Wednesday, June 28, 2023

ONE O'CLOCK

 Once again I have failed to comprehend the male mind. I just don't think like men do so I have continue to have difficulty communicating with the opposite sex. 

 MY brain is like a bubbling vat of lava, constantly motion and usually heated to the boiling point and beyond. The Man's brain is like a single ice cube sitting alone in the frozen tundra of Siberia.  WE are at two VERY opposite ends of the thought process. 

Case in point . . . I wake up this morning, check the weather on my phone, (Just for shits and giggles because they are never right), get dressed in what I hope will be appropriate clothes for the days weather, make the bed, empty my c pap machine water tank, put away some clothes that I had left out last night, plug in the computer and my phone and then wander into the kitchen.  As usual The Man is seated at the kitchen table, TV on and phone within reach.  Because the phone is on the table I know he has been talking to someone because most times he has no idea where his phone is. I say good morning and we discuss the weather. I tell him that my weather app says we can expect rain today around 1:00.  This makes him happy because we need rain.
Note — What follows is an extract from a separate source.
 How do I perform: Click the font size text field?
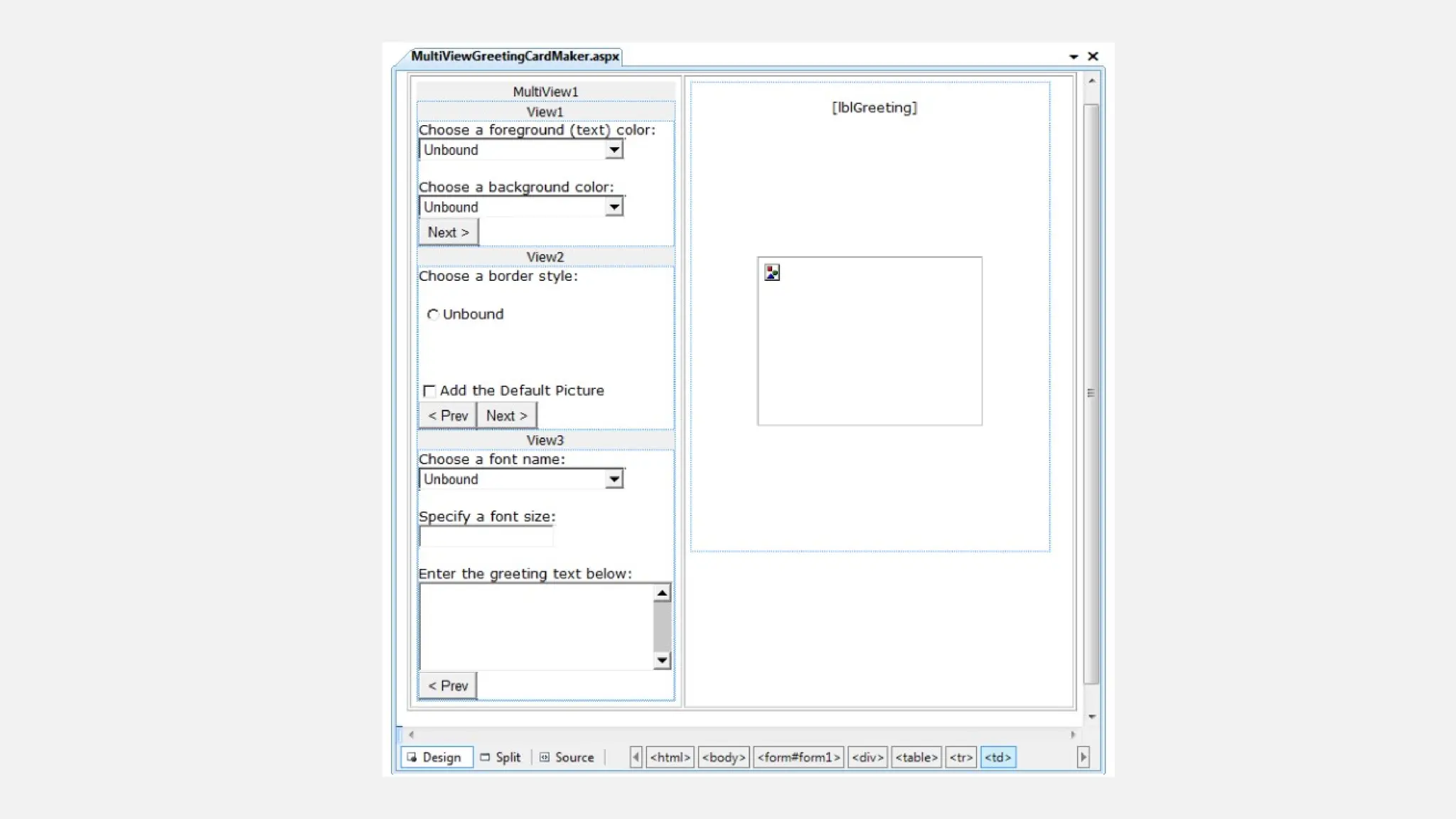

I then ask who he has been talking to, and he tells me about the two phone calls that he has made to different doctors. We discuss both of these calls at length and then move on to what I am going to be doing today.  I tell him I have a chiropractor appointment at 11:15 and then I was going into town.  We talked about all the stops I was going to make and why I was making those stops.  He asked me to stop at one place for him so I added that to the list.  With all of that taken care of I am now "free" to go into the bathroom to brush my teeth, wash my face and what ever else is necessary to get me functioning and looking like a human being  (Not an easy task!) 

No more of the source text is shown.